Elsevier

Pattern Recognition Letters

Volume 31, Issue 14, 15 October 2010, Pages 2138-2146
Pattern Recognition Letters

Using Gene Ontology annotations in exploratory microarray clustering to understand cancer etiology

https://doi.org/10.1016/j.patrec.2010.01.006Get rights and content

Abstract

Gene expression profiling provides insight into the functions of genes at a molecular level. Clustering of gene expression profiles can facilitate the identification of the underlying driving biological program causing genes’ co-expression. Standard clustering methods, grouping genes based on similar expression values, fail to capture weak expression correlations potentially causing genes in the same biological process to be grouped separately. We have developed a novel clustering algorithm, which incorporates functional gene information from the Gene Ontology into the clustering process, resulting in more biologically meaningful clusters. We have validated our method using two multi-cancer microarray datasets. In addition, we show the potential of such methods for the exploration of cancer etiology.

Introduction

Gene expression profiling using microarrays has become a key tool in the analysis of biological systems at a molecular level. While still producing relatively noisy data, much improvement has been made in noise correcting normalisation procedures and feature selection, providing rich datasets for further biological analysis. Microarray analysis pipelines generally come in two flavours: differential expression analysis and exploratory clustering. The purpose of differential expression analysis is to find a small subset of genes which are differentially expressed between two or more experimental conditions or samples. Having a small gene set makes for more manageable biological interpretation than using the 20,000 genes that are typically profiled on an array. In contrast, exploratory clustering attempts to utilise all genes on an array for biological interpretation by considering sets of genes with similar expression patterns, rather than a per gene analysis. This is useful under the assumption that genes with shared expression patterns have similar function or are involved in similar biological processes. Each of the clusters of genes identified provide a starting point for further biological analysis. Once clusters have been determined, usually a resource such as the Gene Ontology (Ashburner et al., 2000) is used to assist in determining the biological process represented by a set of genes.

The Gene Ontology (GO) (Ashburner et al., 2000) is a curated, structured vocabulary that describes genes and gene products. It is modeled as a directed acyclic graph, with terms as nodes and relationships between terms as arcs. A node (term) can have one or more parents, representing a more general description of the term. A node may also have children that are more specific definitions of the term. The graph is hierarchical with three top parent nodes: molecular function, biological process and cellular component. In the GO, two genes may be annotated to the same term, or they may be related through a shared term higher in the GO hierarchy. Given a set of genes, tools which calculate the terms that are statistically overrepresented in the set are commonly used to describe the biological process represented by the set of genes. For example, GeneMerge (Castillo-Davis and Hartl, 2003), FatiGO (Al-Shahrour et al., 2004) and others (Martin et al., 2004, Lee et al., 2004, Alexa et al., 2006, Zhong et al., 2004).

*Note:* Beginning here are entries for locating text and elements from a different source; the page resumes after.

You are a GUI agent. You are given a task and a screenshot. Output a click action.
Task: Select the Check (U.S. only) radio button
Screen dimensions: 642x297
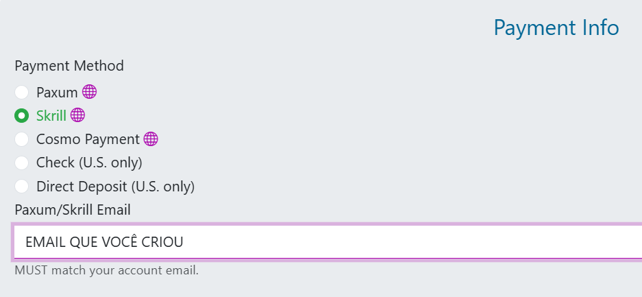[22, 163]
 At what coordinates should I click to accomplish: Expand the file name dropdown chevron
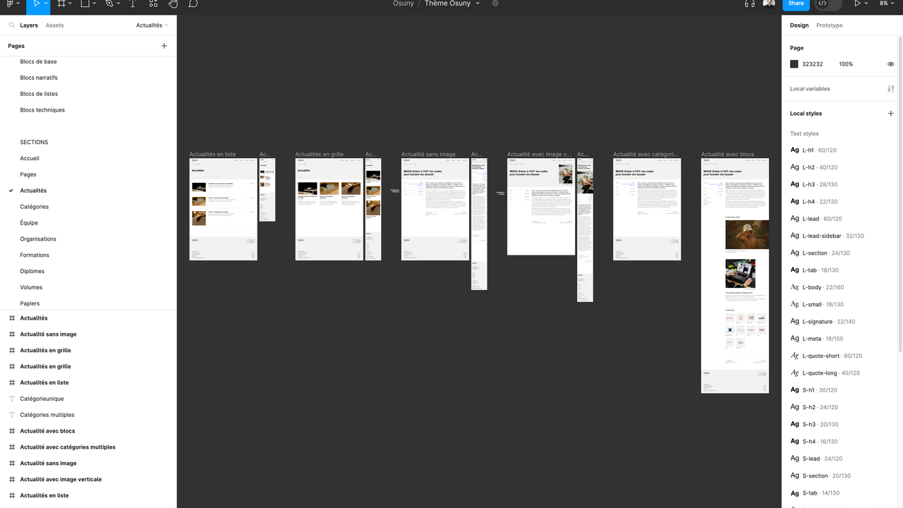point(478,4)
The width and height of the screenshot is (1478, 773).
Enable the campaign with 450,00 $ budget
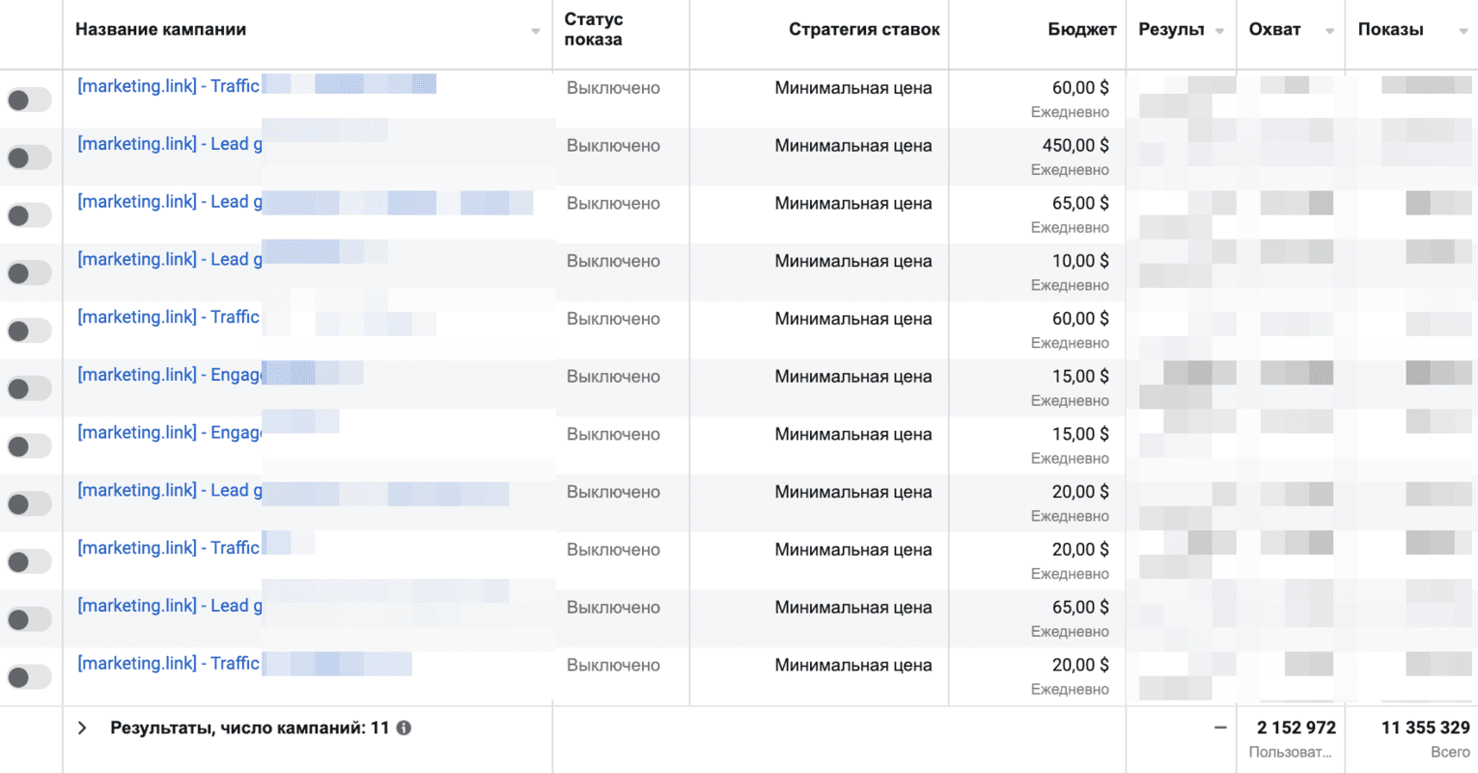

While a useful procedure, exploratory clustering analysis pipelines commonly face a difficult problem. Clusters can be dominated by strong or noisy expression patterns, forcing genes of similar function or those belonging to the same biological process with less correlated expression, to join another cluster. Therefore the resulting clusters may not represent a biological process in its entirety or majority, making it hard to determine which molecular processes a particular cluster of genes represents. Therefore, to improve the clustering process, additional information can be introduced to ensure that genes with similar function or shared pathways can be clustered together. Sequence similarity, protein structure similarity, shared pathways and functions, are all ways in which genes can be shown to be related. In this paper, we focus on using the GO in the clustering process. While we use only the GO as our additional information source, it is possible that another source of information might be used to further improve the clustering output.

Previous attempts have been made that utilize functional information in the clustering of gene expression profiles, however these have focused mainly on the task of predicting the function of genes with unknown function. The task in this case, is to cluster all genes with known function, and attempt to assign genes with unknown functions to one of these clusters. The unknown function is then inferred from the genes with known function. Huang et al., 2006, Pan et al., 2006 used functional annotations shared between genes to modify standard distance and model based clustering algorithms. Boratyn et al. (2007) proposed a general method for modifying the distance measure based on prior shared functional information between genes. However both of these methods only use small numbers of distinct functional categories, which does not apply well when using the GO. The multiple shared functions between genes and large structure would require significant pruning of the GO graph to work in these frameworks. Cheng et al. (2004) attempted to address this by developing a clique-finding algorithm for the GO and used the cliques to perform co-clustering analysis with gene expression profiles. Another attempt developed by Liu et al. (2004) is a biclustering approach that prunes possible cluster assignments based on the GO structure.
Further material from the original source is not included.